I COMME INCOMPARABLE

I est une sacrée lettre, la seule à se tenir debout. Pour se démarquer, elle n’hésite pas à se mettre un point où vous savez.

Voyelle entre toutes, I est incomparable, pas seulement par sa forme épurée, très class toute en étant design, mais par toutes les qualités que n’ont pas les pauvres autres.

Je ne vais pas transformer l’alphabet en palmarès mais, pour vous donner une idée de sa supériorité – au cas où vous seriez un anti-i – je vais m’y appliquer un instant.

-       « a » est tout fier d’être le premier de la classe. Mais à quel prix. Que de compromissions pour occuper le double de pages dans le petit Robert. Tant de mot tristes à dire, à écrire : abaisser, accabler, achever, abattre, abêtir, abasourdir, accident, adieu, altérer, amertume, affront, avide, avilir. J’arrête car je n’en peux plus.

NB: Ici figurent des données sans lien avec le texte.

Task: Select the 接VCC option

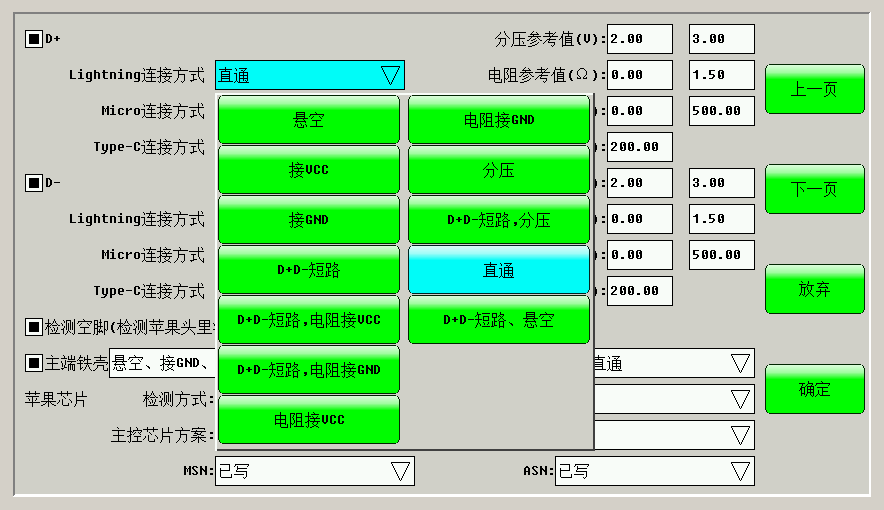Action: pos(308,170)
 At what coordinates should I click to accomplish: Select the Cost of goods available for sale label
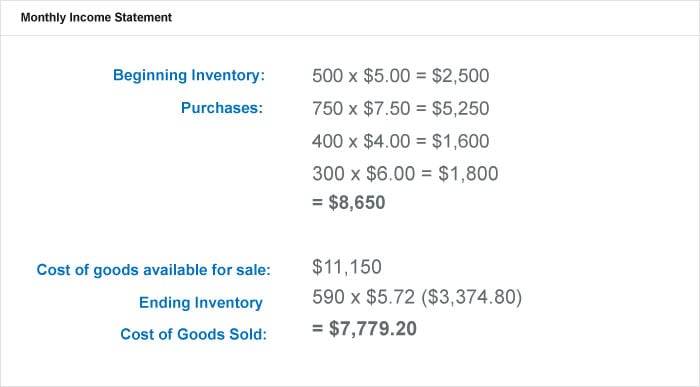tap(154, 270)

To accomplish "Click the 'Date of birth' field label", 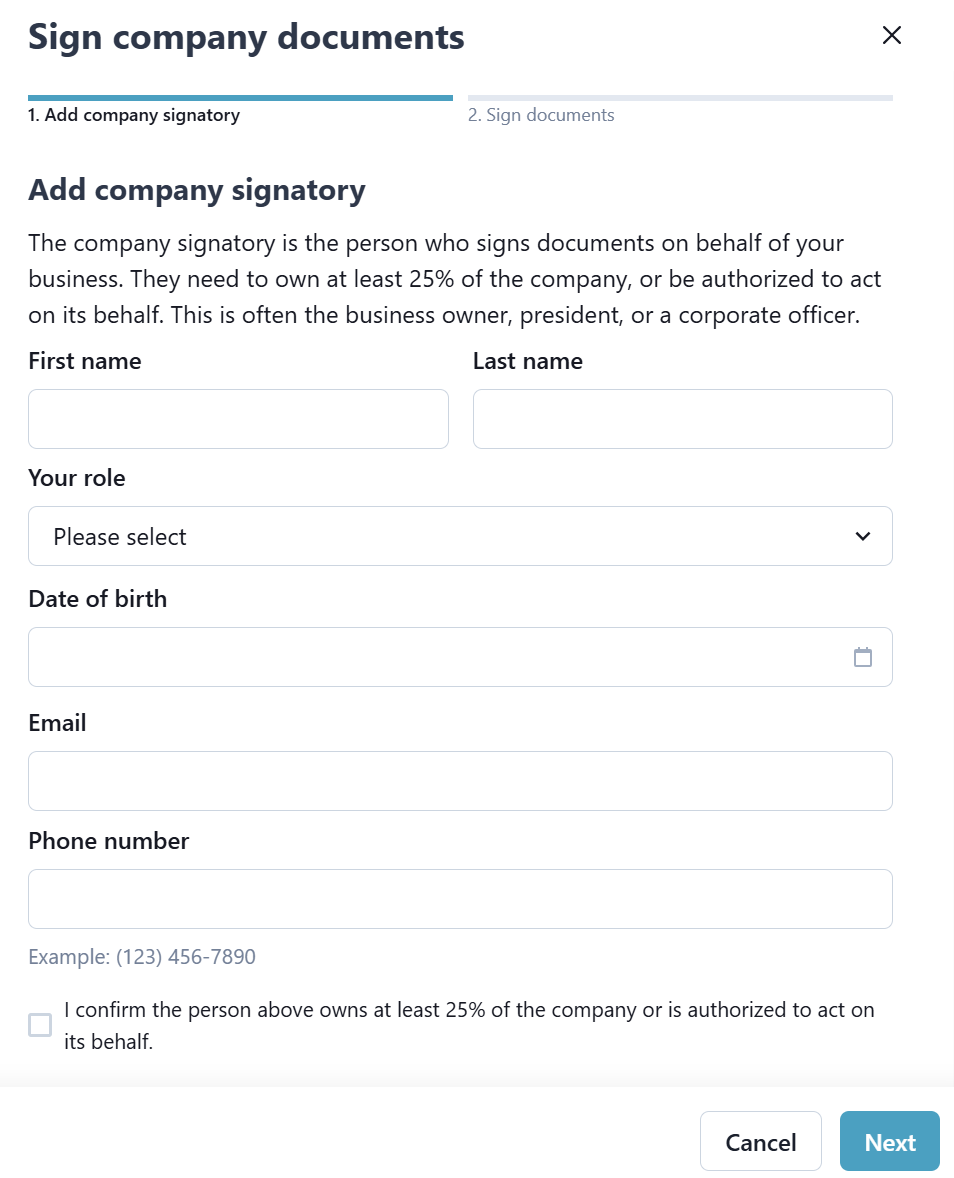I will pyautogui.click(x=98, y=599).
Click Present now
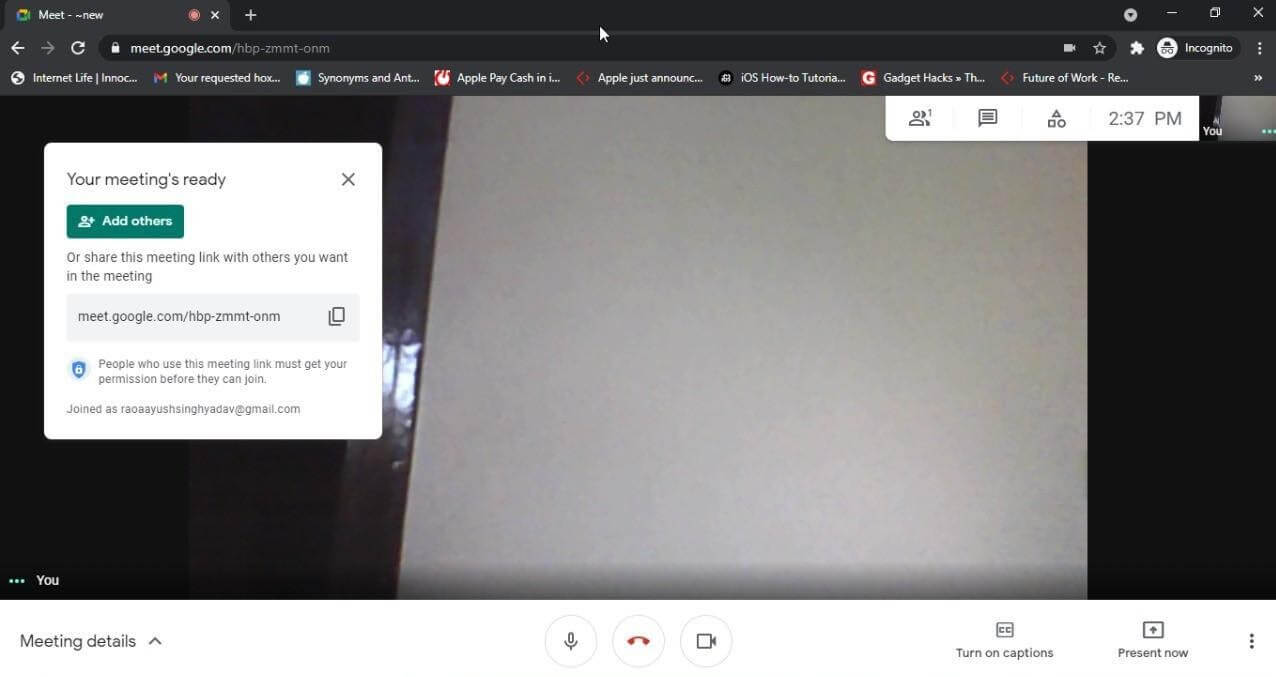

-       «  b » suit le a et ne l’améliore pas. Son son est à sa mesure avec un bêlement du plus mauvais effet. Il abêtit, abaisse, abat, abolit, abrutit. Il abuse de sa position. Elle est usurpée, je l’abandonne.

-       « c » a la troisième place du podium, cet « o » mal formé ne mérite pas son succès. Consonne très utilisée, c ne grandit pas la langue française. Se faire traiter de c… même grand, même beau et même petit et pauvre, ça marque pour une vie, fait perdre un ami, peut conduire au duel, au suicide.

-       « d » est une lettre hasardeuse. Elle fréquente les comptoirs, occupe le temps des ivrognes tabagiques qui n’ont que ça à faire entre deux brèves, un pastis, un pousse-café en attendant le tiercé après le quinté plus.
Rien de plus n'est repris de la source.